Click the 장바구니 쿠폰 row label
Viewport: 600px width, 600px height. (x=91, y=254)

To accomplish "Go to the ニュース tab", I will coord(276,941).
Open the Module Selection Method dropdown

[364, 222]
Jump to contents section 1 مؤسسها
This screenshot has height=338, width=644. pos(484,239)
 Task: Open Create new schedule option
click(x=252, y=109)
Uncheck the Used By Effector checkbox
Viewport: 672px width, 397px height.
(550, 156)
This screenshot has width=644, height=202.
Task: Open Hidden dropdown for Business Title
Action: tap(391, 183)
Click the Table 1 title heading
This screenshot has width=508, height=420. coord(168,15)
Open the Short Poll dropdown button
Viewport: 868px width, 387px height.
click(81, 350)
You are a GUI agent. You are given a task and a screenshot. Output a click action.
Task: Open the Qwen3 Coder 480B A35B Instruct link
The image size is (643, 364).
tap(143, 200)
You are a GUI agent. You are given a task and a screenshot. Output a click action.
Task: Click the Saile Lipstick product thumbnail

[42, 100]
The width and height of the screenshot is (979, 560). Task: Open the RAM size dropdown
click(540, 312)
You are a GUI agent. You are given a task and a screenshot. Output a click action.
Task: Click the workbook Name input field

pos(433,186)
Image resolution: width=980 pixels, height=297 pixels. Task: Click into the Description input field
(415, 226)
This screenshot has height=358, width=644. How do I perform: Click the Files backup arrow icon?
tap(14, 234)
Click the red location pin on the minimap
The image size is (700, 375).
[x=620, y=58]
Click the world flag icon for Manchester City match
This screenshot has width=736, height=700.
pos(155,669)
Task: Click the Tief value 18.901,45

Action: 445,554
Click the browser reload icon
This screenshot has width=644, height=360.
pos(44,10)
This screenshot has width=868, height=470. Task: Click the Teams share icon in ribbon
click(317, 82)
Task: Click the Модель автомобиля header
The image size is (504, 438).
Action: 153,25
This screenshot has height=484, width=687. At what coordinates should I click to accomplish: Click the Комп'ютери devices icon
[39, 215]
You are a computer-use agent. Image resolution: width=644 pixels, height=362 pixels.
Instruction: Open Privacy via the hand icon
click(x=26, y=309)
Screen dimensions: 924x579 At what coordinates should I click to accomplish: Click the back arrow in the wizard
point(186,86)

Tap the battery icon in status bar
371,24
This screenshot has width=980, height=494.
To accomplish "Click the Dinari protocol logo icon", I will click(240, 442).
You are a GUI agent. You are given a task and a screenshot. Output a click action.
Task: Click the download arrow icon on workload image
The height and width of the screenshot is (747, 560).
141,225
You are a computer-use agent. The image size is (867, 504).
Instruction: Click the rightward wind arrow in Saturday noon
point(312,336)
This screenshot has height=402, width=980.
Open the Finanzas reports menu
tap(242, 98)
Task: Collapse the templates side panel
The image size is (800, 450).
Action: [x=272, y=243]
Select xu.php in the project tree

**WORK ORDER:**
Set the listing down again in full, exactly as it was given.

**EXERCISE RESULT:**
Click the 장바구니 쿠폰 row label
Viewport: 600px width, 600px height. (x=91, y=254)

To accomplish "Go to the ニュース tab", I will coord(276,941).
Open the Module Selection Method dropdown

[364, 222]
Jump to contents section 1 مؤسسها
This screenshot has height=338, width=644. pos(484,239)
 Task: Open Create new schedule option
click(x=252, y=109)
Uncheck the Used By Effector checkbox
Viewport: 672px width, 397px height.
(550, 156)
This screenshot has width=644, height=202.
Task: Open Hidden dropdown for Business Title
Action: tap(391, 183)
Click the Table 1 title heading
This screenshot has width=508, height=420. coord(168,15)
Open the Short Poll dropdown button
Viewport: 868px width, 387px height.
click(81, 350)
You are a GUI agent. You are given a task and a screenshot. Output a click action.
Task: Open the Qwen3 Coder 480B A35B Instruct link
The image size is (643, 364).
tap(143, 200)
You are a GUI agent. You are given a task and a screenshot. Output a click action.
Task: Click the Saile Lipstick product thumbnail

[42, 100]
The width and height of the screenshot is (979, 560). Task: Open the RAM size dropdown
click(540, 312)
You are a GUI agent. You are given a task and a screenshot. Output a click action.
Task: Click the workbook Name input field

pos(433,186)
Image resolution: width=980 pixels, height=297 pixels. Task: Click into the Description input field
(415, 226)
This screenshot has height=358, width=644. How do I perform: Click the Files backup arrow icon?
tap(14, 234)
Click the red location pin on the minimap
The image size is (700, 375).
[x=620, y=58]
Click the world flag icon for Manchester City match
This screenshot has width=736, height=700.
pos(155,669)
Task: Click the Tief value 18.901,45

Action: 445,554
Click the browser reload icon
This screenshot has width=644, height=360.
pos(44,10)
This screenshot has width=868, height=470. Task: Click the Teams share icon in ribbon
click(317, 82)
Task: Click the Модель автомобиля header
The image size is (504, 438).
Action: 153,25
This screenshot has height=484, width=687. At what coordinates should I click to accomplish: Click the Комп'ютери devices icon
[39, 215]
You are a computer-use agent. Image resolution: width=644 pixels, height=362 pixels.
Instruction: Open Privacy via the hand icon
click(x=26, y=309)
Screen dimensions: 924x579 At what coordinates should I click to accomplish: Click the back arrow in the wizard
point(186,86)

Tap the battery icon in status bar
371,24
This screenshot has width=980, height=494.
To accomplish "Click the Dinari protocol logo icon", I will click(240, 442).
You are a GUI agent. You are given a task and a screenshot. Output a click action.
Task: Click the download arrow icon on workload image
The height and width of the screenshot is (747, 560).
141,225
You are a computer-use agent. The image size is (867, 504).
Instruction: Click the rightward wind arrow in Saturday noon
point(312,336)
This screenshot has height=402, width=980.
Open the Finanzas reports menu
tap(242, 98)
Task: Collapse the templates side panel
The image size is (800, 450).
Action: [x=272, y=243]
Select xu.php in the project tree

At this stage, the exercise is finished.